Data section:
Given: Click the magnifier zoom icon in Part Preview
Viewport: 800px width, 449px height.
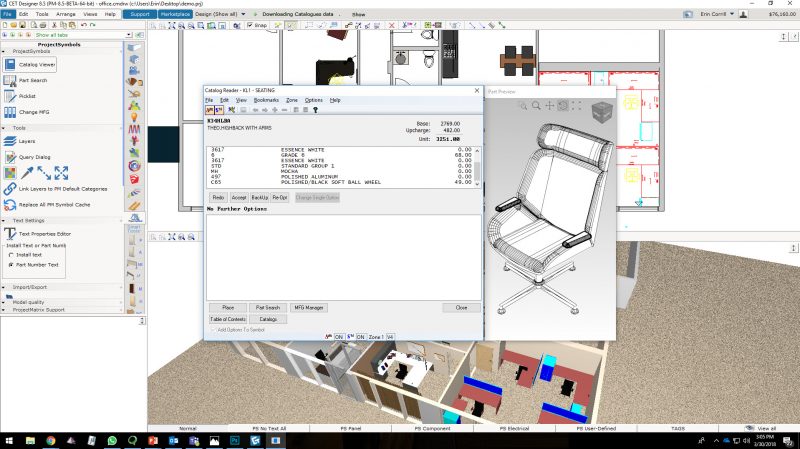Looking at the screenshot, I should click(x=536, y=105).
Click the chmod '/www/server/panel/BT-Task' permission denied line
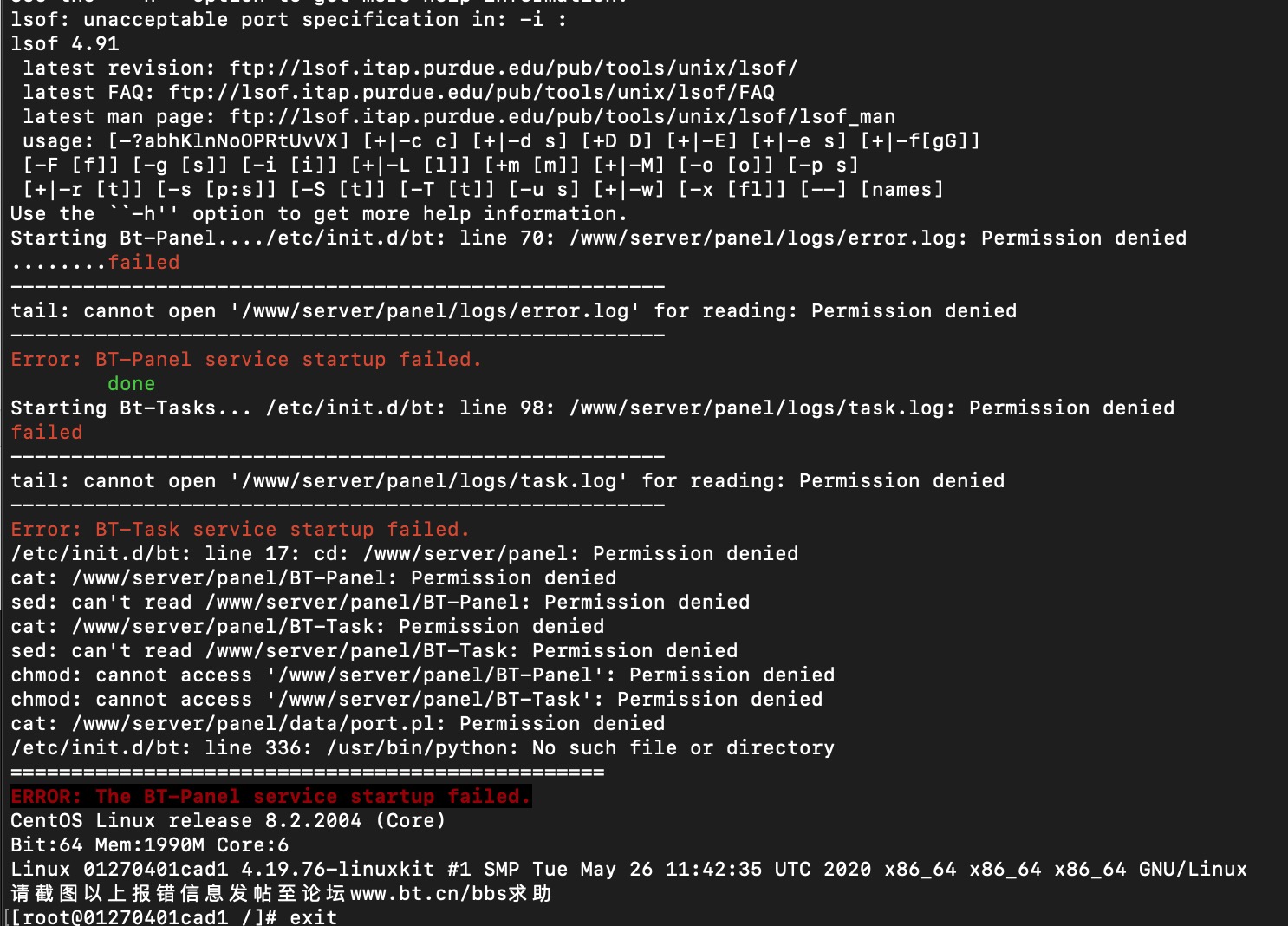This screenshot has height=926, width=1288. [417, 699]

Task prompt: The copy has to start at the line that contains "Viewport: 800px width, 449px height." and end at the last line of the material above, matching the original exactly and holding no pictures.

Answer area:
Viewport: 800px width, 449px height.
Looking at the screenshot, I should click(x=536, y=105).
Click the chmod '/www/server/panel/BT-Task' permission denied line
This screenshot has height=926, width=1288. [417, 699]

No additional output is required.